In the case of a 20kHz chopper, each 50us the MCU reads the encoder position, calculate PID with the corresponding setpoint, set the DAC and finally switch on the MOSFETs. Before the next cycle, the chopper interrupt switch off the MOSFETs if the current is reached. If not, they must be switched off at the end of those 50us to perform the bootstraping. PID ecuations calculate DAC output from current position, setpoint, past desviations and expected desviations, so is not set for each microstep like on a stepper driver, it will jump several steps each time is set.

Can you tell us more about this topic?

I think you are complicating things a lot - simple bang-bang or hysteresis current control is easy and
reliable, one comparator, one H-bridge in synchronous rectification mode (per winding). I done this before
and its only down-side is somewhat lower efficiency and audible hissing/rushing noise from the motors.
I'll try and dig out the circuit I designed.

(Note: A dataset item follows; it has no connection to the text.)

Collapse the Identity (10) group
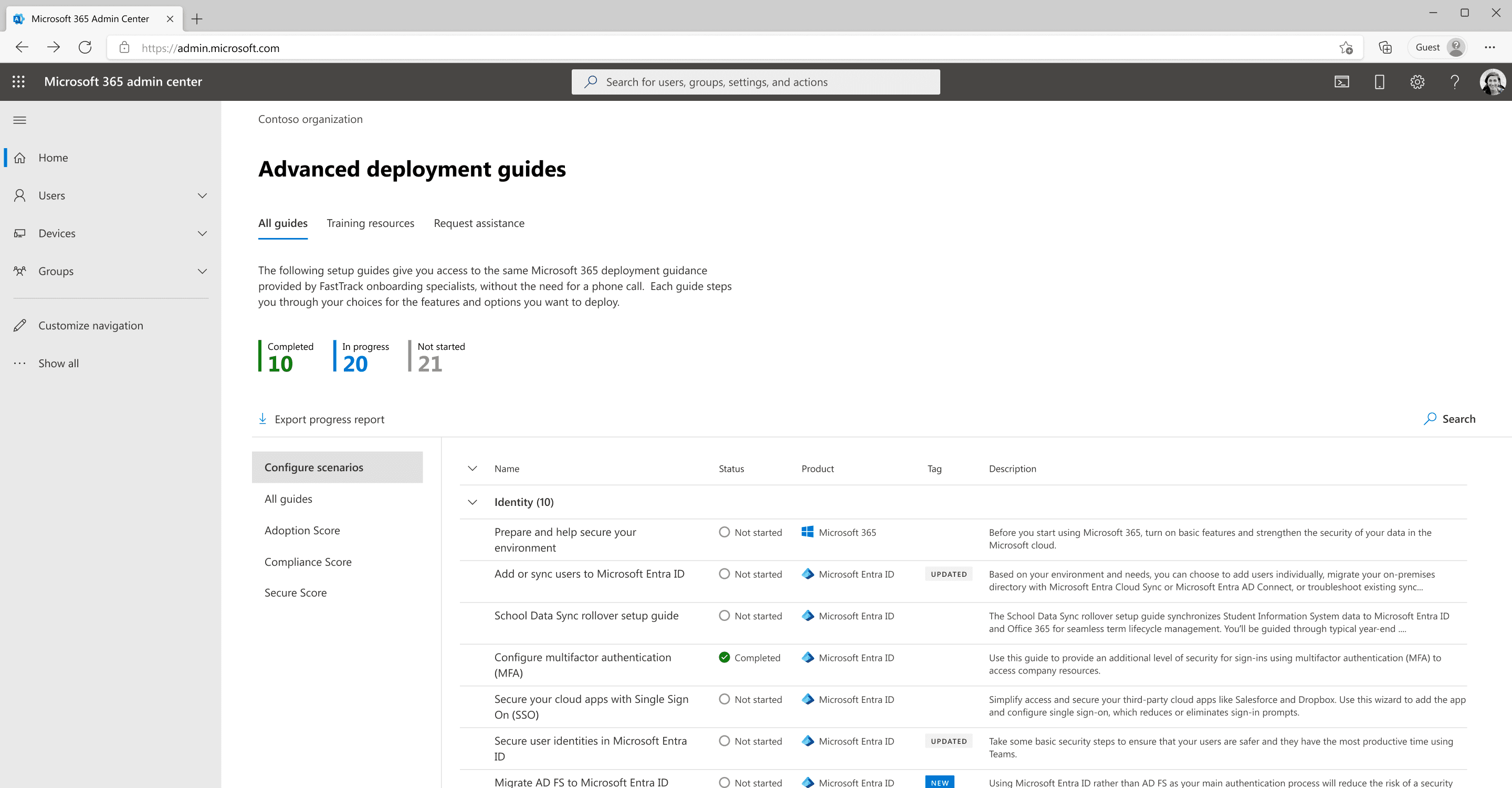Image resolution: width=1512 pixels, height=788 pixels. pyautogui.click(x=472, y=502)
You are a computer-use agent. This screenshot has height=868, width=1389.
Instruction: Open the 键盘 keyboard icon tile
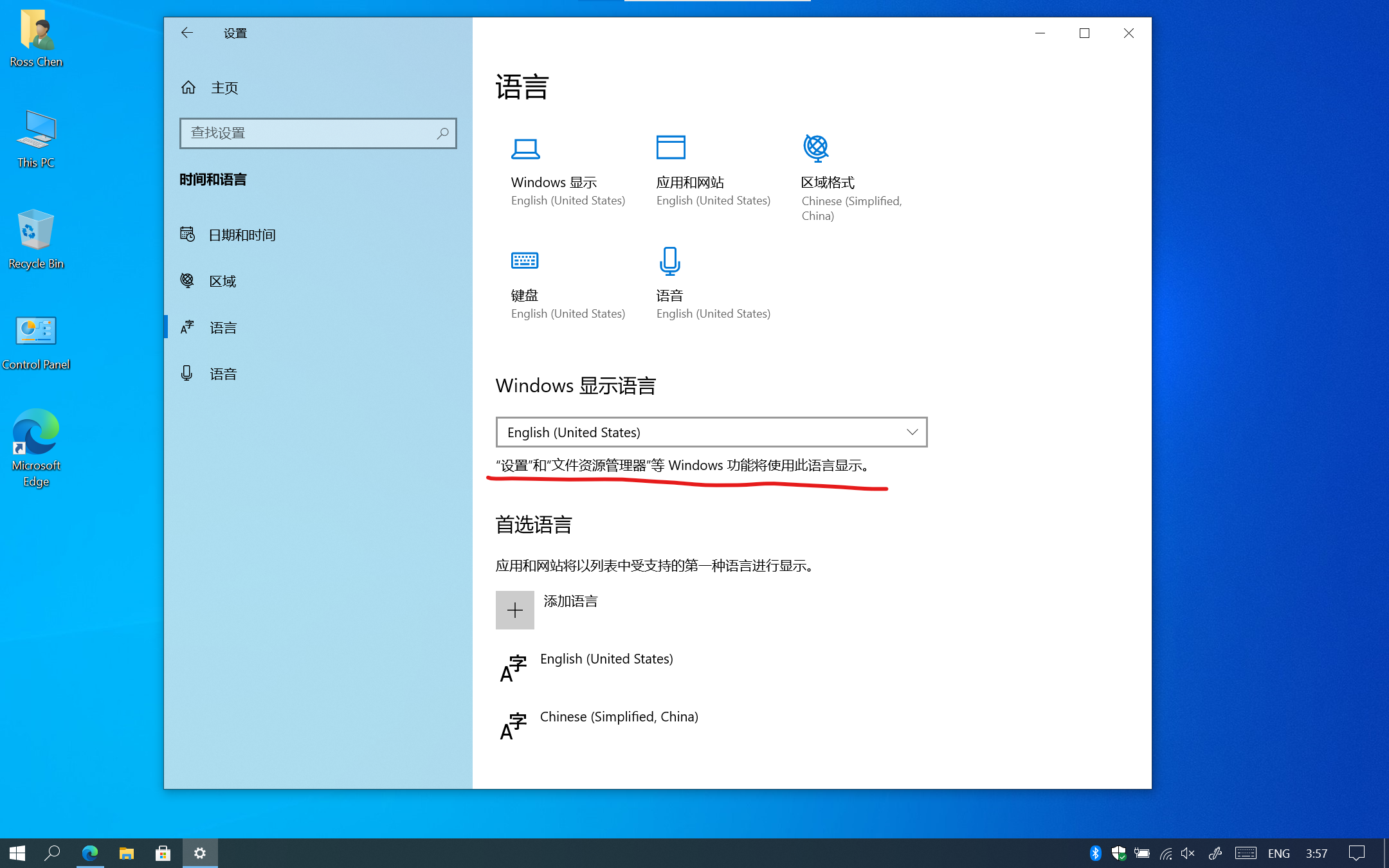point(525,261)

If you want to get into all the business of slow, fast and mixed decay modes you can of course, but
that's a side issue from my perspective.

I know there are several ways to read the current, but I only know how to perform the simplest one, with the sunt between GND and the low side MOSFETs. I know that's not the real current through the coils, but that's how my comercial drivers works.

Its done that way to remove the large voltage excursions if you do it elsewhere, and the current is
the real current through the coils (but always in the same direction due to the switching).

There is a clever way to use two shunts and a differential opamp to directly measure the current so that the direction isn't lost, which makes the comparator circuitry easy as it doesn't have to know what state the MOSFETs are in to select output polarity.

I think that is what the Op Amp that comparates with a fixed voltage on the M542 drivers do. Anyways this will be a future improvement.

That's what I was trying to do on my first try, implement the chopper in hardware. One draw could be excesive switching speed, incrementing switching losses. Anyways, the drivers I have seen all do the chopping in software, but I still have both options. The idea is to mix the signal from the comparator and the MCU with a couple of AND gates.

Since my last post I have been looking for more info on operational amplifiers, what I found that did not knew is that there are specific Op Amps designed to work as comparator, in the saturation región, that are way faster than estándar Op Amps. I though they were just a configuration of the Op Amp. I have ordered some LM393 to test.

The decay setting is something I don't want to tackle yet, maybe for the future. I won't get that door closed until check the performance.

MarkT, can you explain more about the two shunts configuration? I have an idea of how can it be, but not sure if it will overshoot the voltage limit of the comparator.

Regards!

Not two shunts, two comparators, one is just ultra-fast shutdown on short circuits, it needs a latch to
hold the shutdown state (until manual reset?). The idea is that gross over current cuts out completely
until reset or power cycle, as this means either the rest of the circuit is faulty, or there's a short circuit.

With a working winding the rate of change of current is pretty modest and you can thus you can afford a little
noise-filtering (and amplification) on the signal to the chopper-comparator, but an over-current comparator
should see the raw signal direct from the shunt - as few components in the way as possible (fewer
things that might fail).

I've found what I think is the circuit I mentioned:

1949×1175 88 KB

Can't remember what the dual DAC is, probably some micro chip MCPxxxx SPI job. This circuit doesn't have
second comparators, the current sensors are either ACS711 or ACS712 I think (too slow for short-circuit
protection purposes I reckon)

ISENSEA and ISENSEB are the current feedback signals, back to the comparators and gates driving the FAN7388 drivers (they are 3-phase drivers but I think I used them as they are simple and seem robust from past uses).